No. This is best to say a safety measure: going over 4w over 5 seconds?
turning on deep throtlinng.

Real engineering datasheets you get as a client tell very clearly that TDP of
Y line chips is 17w.

Intel chips at such wattages are just a lot of dark silicon.

Your analysis is wrong.

------
ksec
This is a much better piece then the @stratechery one. And my thought on
@stratechery were the same as S.Sinofsky, it wasn't the integration that is
the problem. It was a go to market. I think the word "go to market" is better
than what I described as "vision and execution".

Had its execution been perfect, its Roadmap of better IPC, more Core, and 10nm
/ 7nm node, it would still have lots of room to adjust. Although I think a
better execution is only just delaying the problem.
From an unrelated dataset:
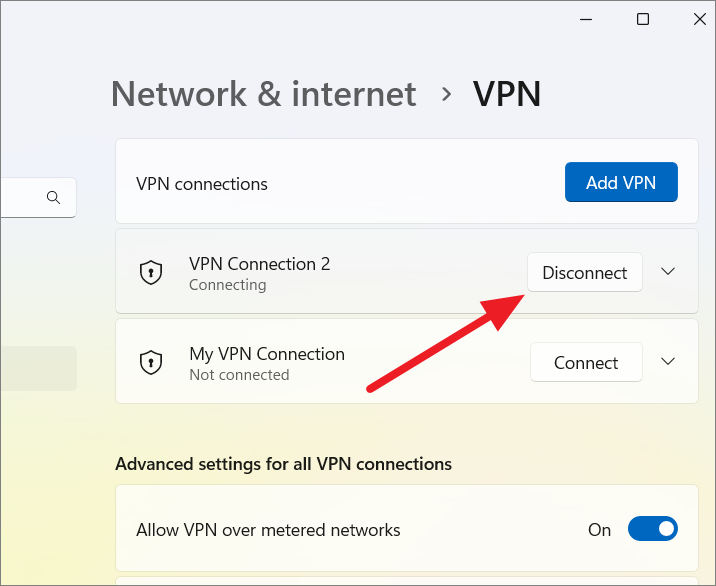Click the highlighted sidebar item at left edge

(38, 368)
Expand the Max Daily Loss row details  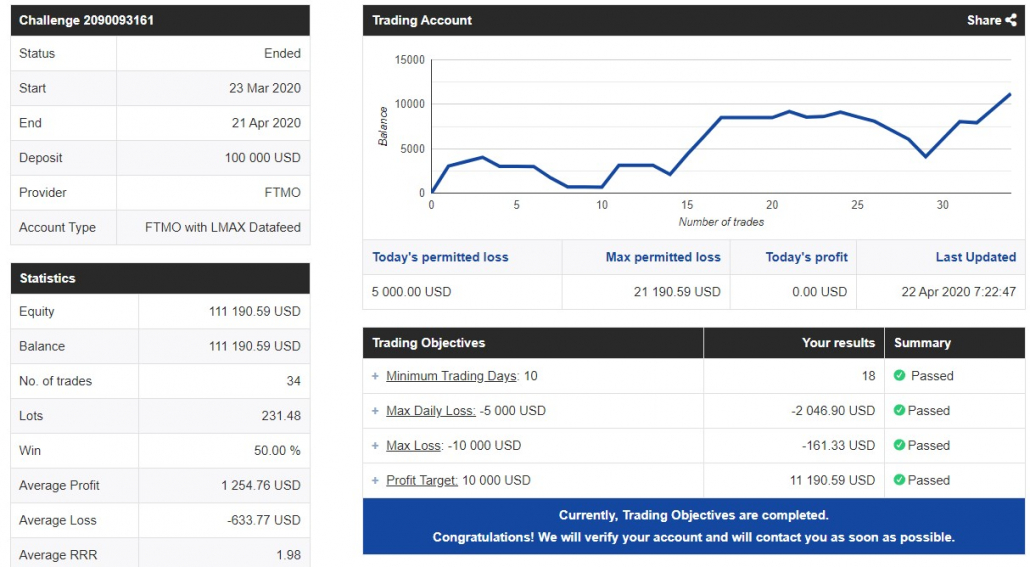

Like the article have
said, it really is a multiple things.

Had Intel set out to make the best SoC for Netbook.

Had Intel set out to make the best Graphics within those die space.

This is the classic case, where Steve Jobs describe companies with a monopoly
are ran by sales and marketing people.[1] And Product people ( Pat Gelsinger )
are driven out of management decision process.
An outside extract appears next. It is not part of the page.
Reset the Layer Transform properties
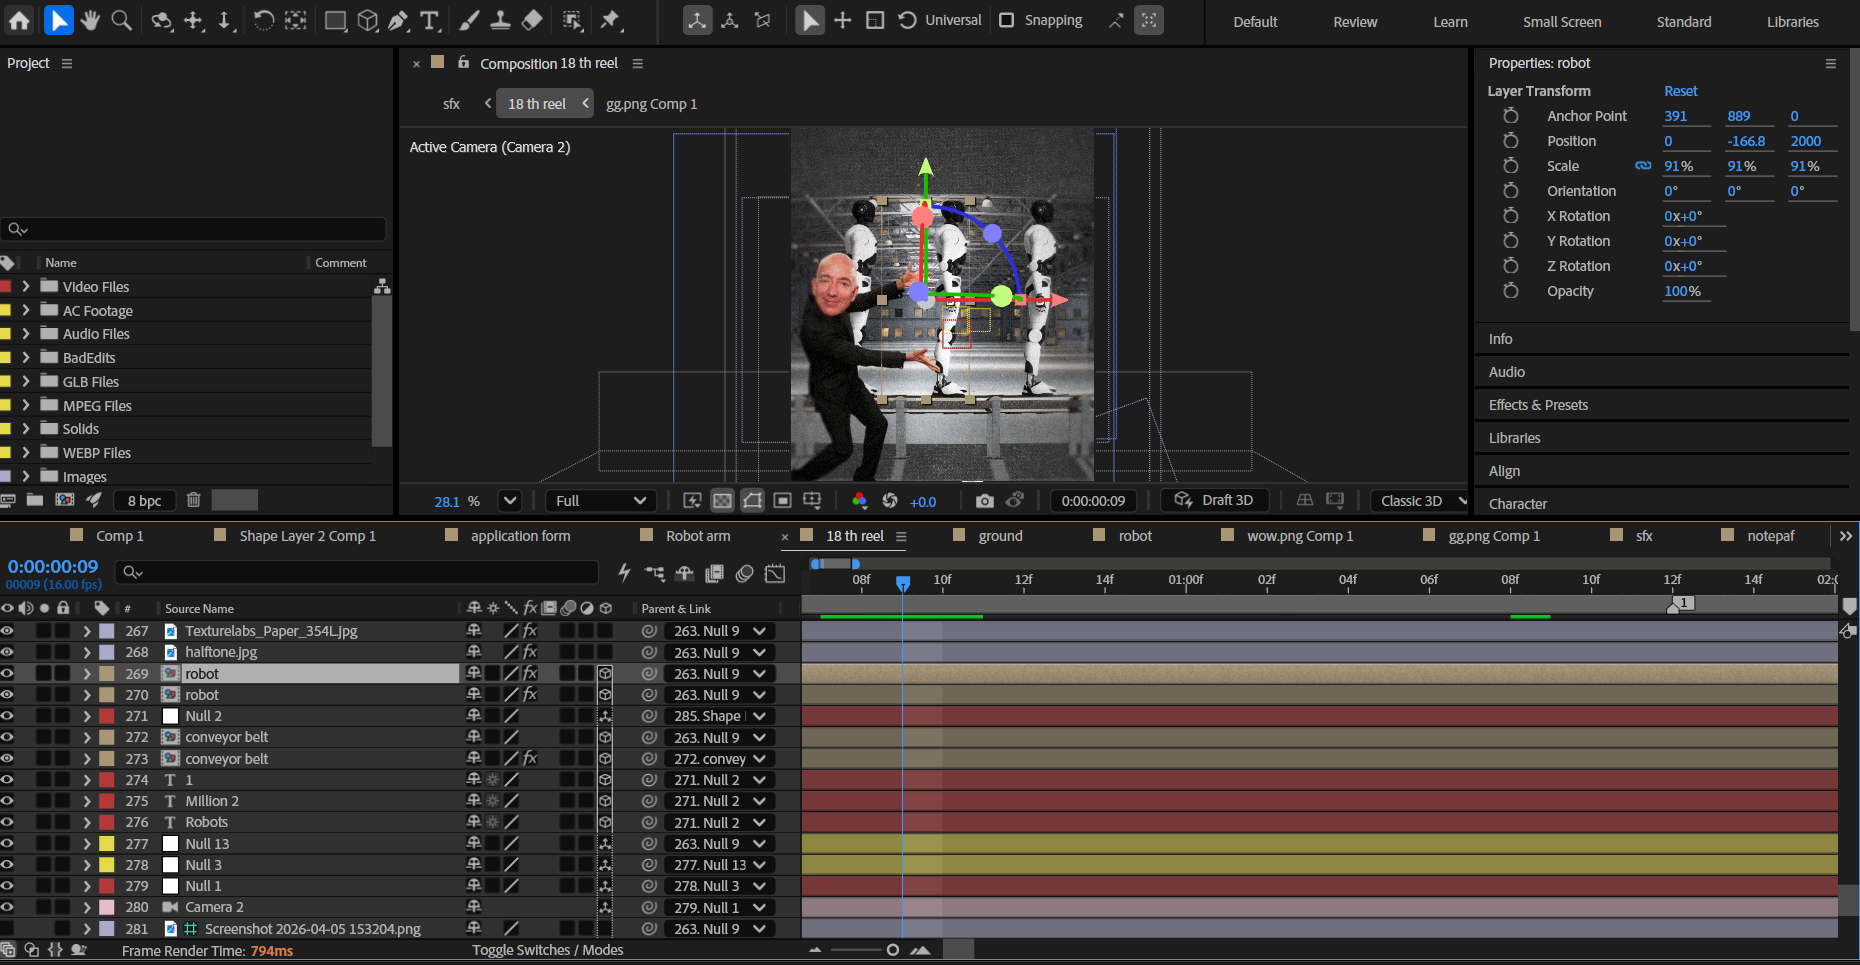The image size is (1860, 965). pyautogui.click(x=1680, y=91)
I still remember in one of the video interview, Pat Gelsinger; I cant remember
if it was EMC or VMware era, clearly describe how x86 would rule Sever space
as long as it continue to improve and innovate. And trying create a half
hearted SoC with x86 into Mobile wouldn't work. And it was all too late. ( I
can no longer find that video )

And some people might think S.Sinofsky view on Intel graphics a little
strange, remember Intel graphics didn't became good until Apple forces them to
be better. And S.Sinofsky left M$ in 2012, the design of those Surface devices
must have happened during 2010 era, and to make matter worst the graphics on
Atom were generation behind what Intel had on the desktop.

[1]
[https://www.youtube.com/watch?v=-AxZofbMGpM](https://www.youtube.com/watch?v=-AxZofbMGpM)

------
bluedino
Intel is resilient, if anything.

They have had a ton of flops and misdirections. The 186. iAPX. i740. Xscale.
Itanium. The FDIV bug. Pentium 4.

AMD has had Intel up against the ropes more times than they can count. Faster
and cheaper 386 and 486 clones threatened them. The K6 came around and beat
the Pentium II. AMD leap-frogged them with their 64-bit chips. Intel has
always came back and stomped them right back into oblivion. They'd probably be
close to turning the lights off if it weren't for Ryzen.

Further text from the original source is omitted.